# Land use and Land Cover Classification

The availability of free satellite data has increased its use in several applications in the domains of agriculture, disaster recovery, climate change, urban development, or environmental monitoring can be realized. However, to fully utilize the data for the previously mentioned domains, first satellite images must be processed and transformed into structured semantics. One type of such fundamental semantics is Land Use and Land Cover Classification. The aim of land use and land cover classification is to automatically provide labels describing the represented physical land type or how a land area is used (e.g., residential, industrial)

A satellite image dataset for the task of land use and land cover classification was presented in [[1]](https://ieeexplore.ieee.org/stamp/stamp.jsp?tp=&arnumber=8519248). The EuroSAT dataset is based on Sentinel-2 satellite images and consists of 27,000 labeled images with a total of 10 different classes listed below where the patches are 64x64 pixels each.

![alt text](./Images/dataset.png "The EuroSAT Dataset")

In this assignment you are going to use the optical bands of Sentinel-2 which are computed by combining the bands red (B04), green (B03) and blue (B02) from the Sentinel-2 product. More information about the Sentinel-2 bands can be found [here](https://sentinels.copernicus.eu/web/sentinel/user-guides/sentinel-2-msi/resolutions/spatial). You will then train different Convolutional Neural Network (CNN) models to classify every 64x64 patches in one of the following classes:

1. AnnualCrop
2. Forest
3. Herbaceous Vegetation
4. Highway
5. Industrial
6. Pasture
7. Permanent Crop
8. Residential
9. River
10. SeaLake



## Instructions
The EuroSAT dataset is based on Sentinel-2 satellite images and consists of 27,000 labeled images with a total of 10 different classes. The dataset is structured as follows:
1. `train.txt`: this file contains a list of images that will be used to train the Convolutional Neural Network (CNN) models.
2. `test.txt`: this file contains a list of images that will be used to test the Convolutional Neural Network (CNN) models.
3. A list of 10 folders, each one containing the images pertaining to each class.

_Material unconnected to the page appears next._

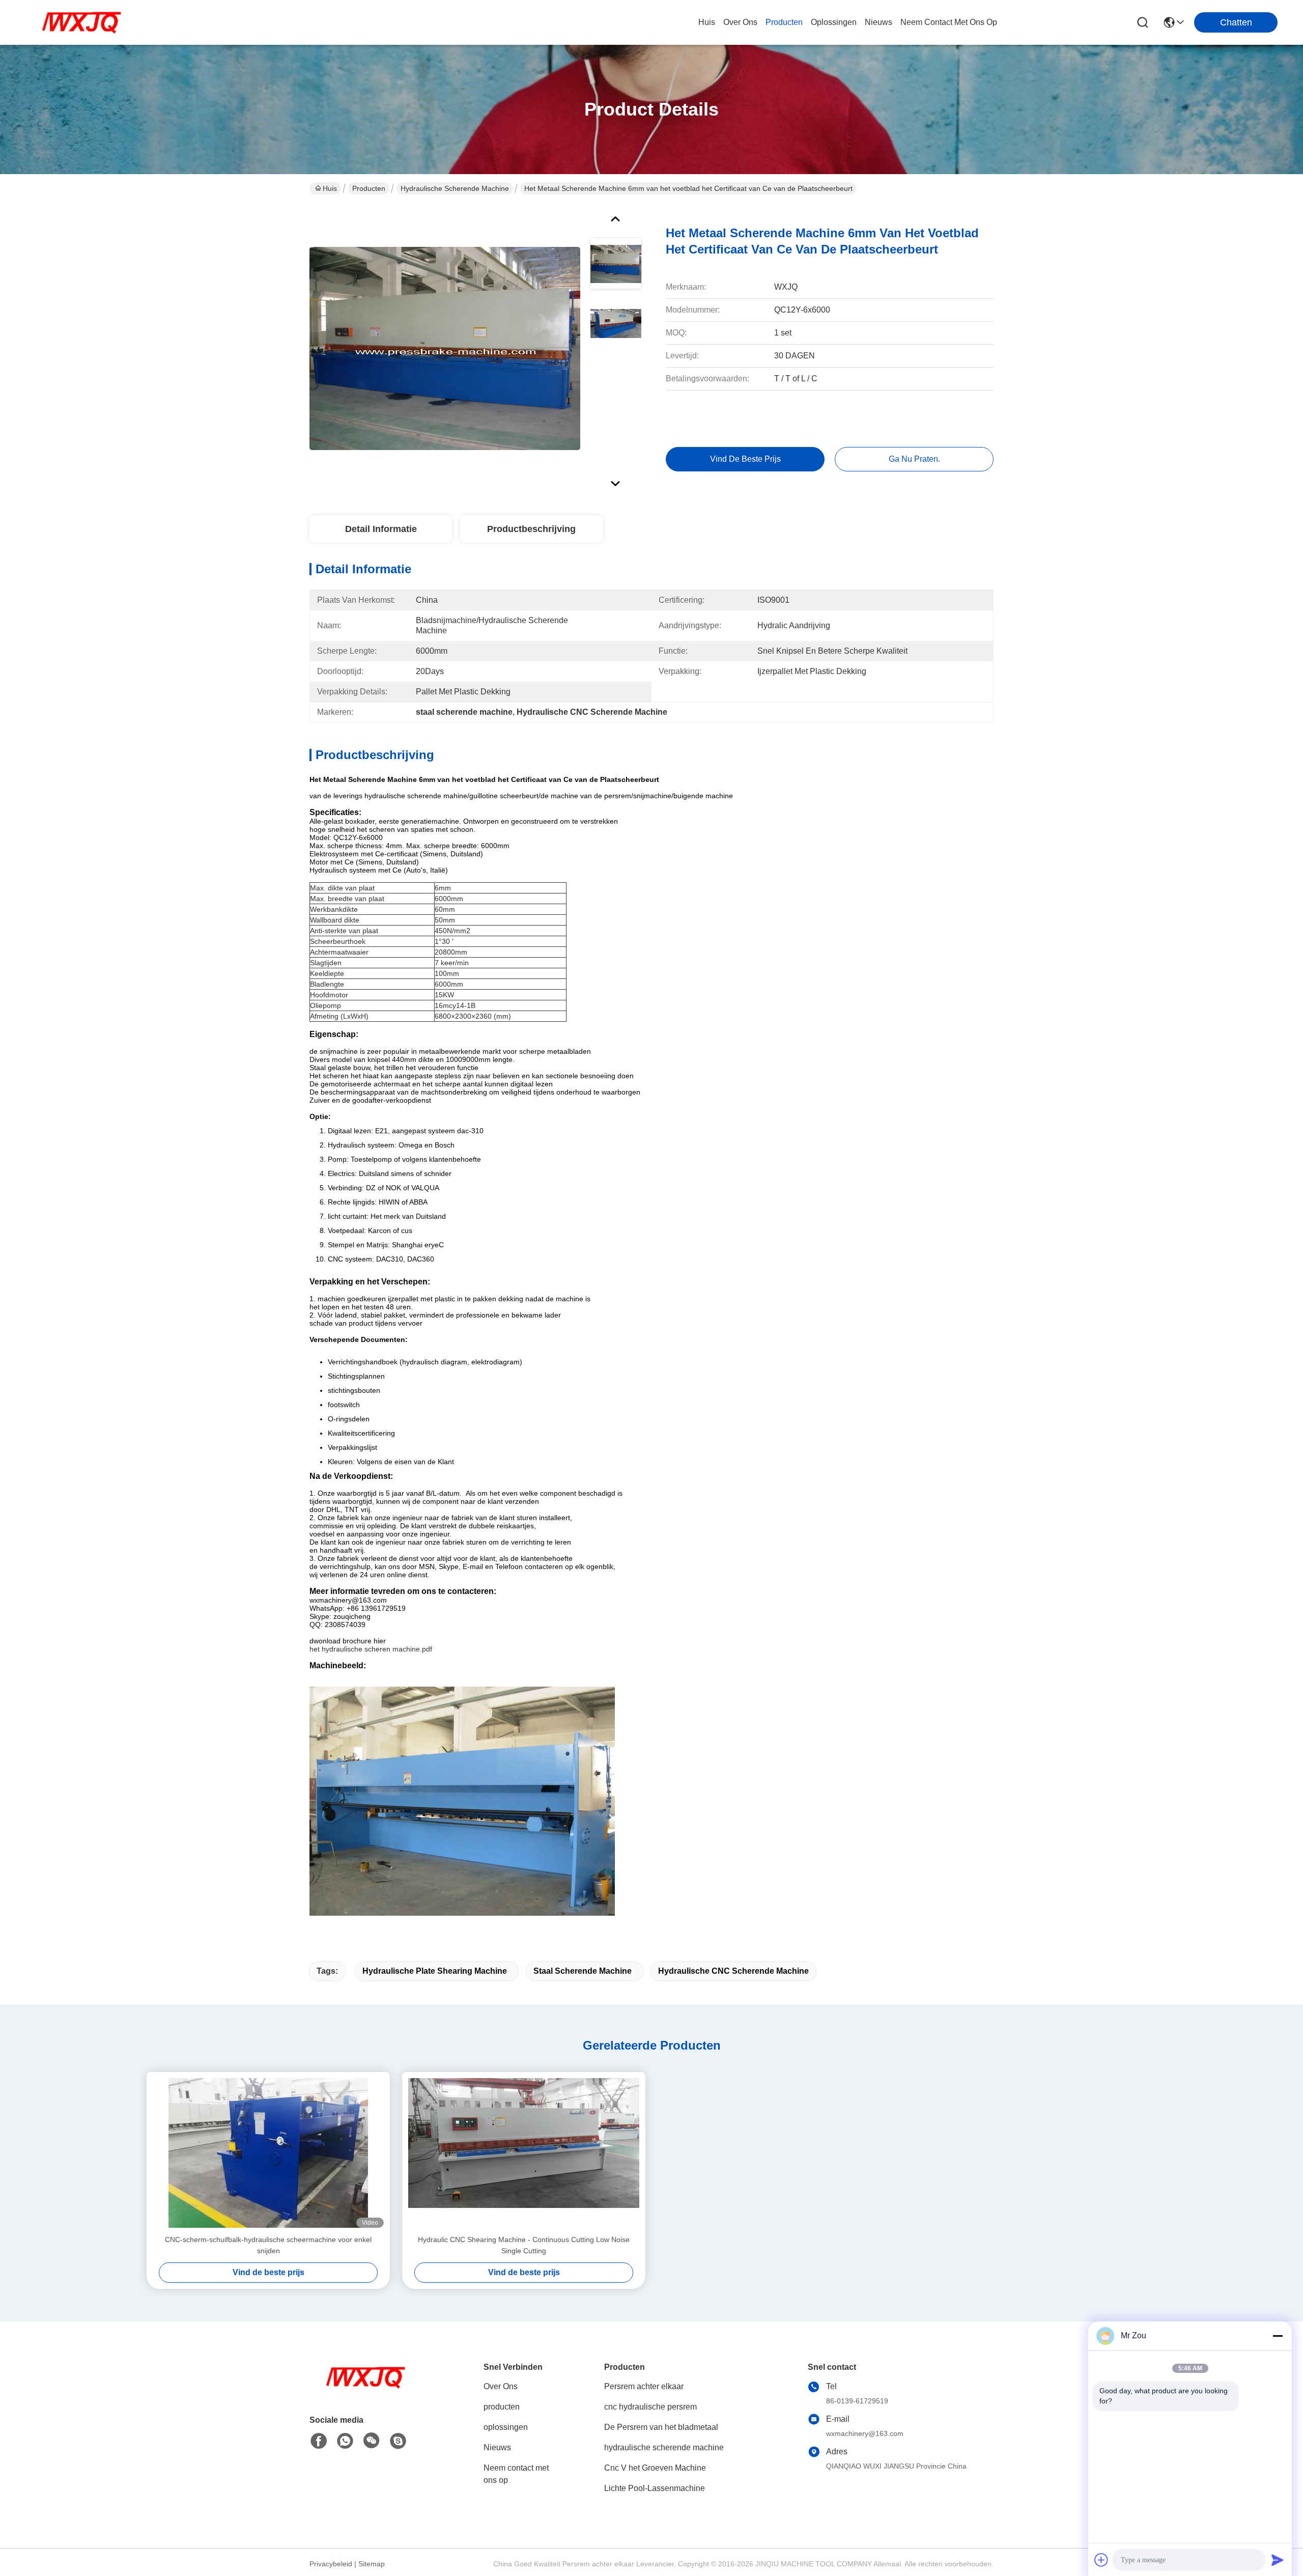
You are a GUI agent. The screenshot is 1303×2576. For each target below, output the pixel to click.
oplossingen (834, 22)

All code needs to be developed in Python 3 and run on a Ubuntu 20.04 environment or later versions of Ubuntu. The student is requested send the jupyter notebook using the template provided. Any textual or visual information and equations that the student might need to convey is expected to be written using the markdown language within the same Juputer Notebook. The Juputer Notebook should be named as follows

`name-surname.ipynb`

The list of packages that are allowed for this assignment are: `matplotlib`, `os`, `numpy`, `torch`, `open-cv`, `torchvision` and any other packages agreed with the lecturer.


## Assignment

**Q1:** A lot of effort in solving any machine learning and computer vision problem goes into preparing the data. PyTorch provides a simple mechanism to define a custom dataset using `torch.utils.data.Dataset`, which is an abstract class representing a dataset. Your custom dataset should inherit `Dataset` and override the following methods:

- `__init__` so that it initializes the dataset
- `__len__` so that len(dataset) returns the size of the dataset.
- `__getitem__` to support the indexing such that dataset[i] can be used to get i-th sample.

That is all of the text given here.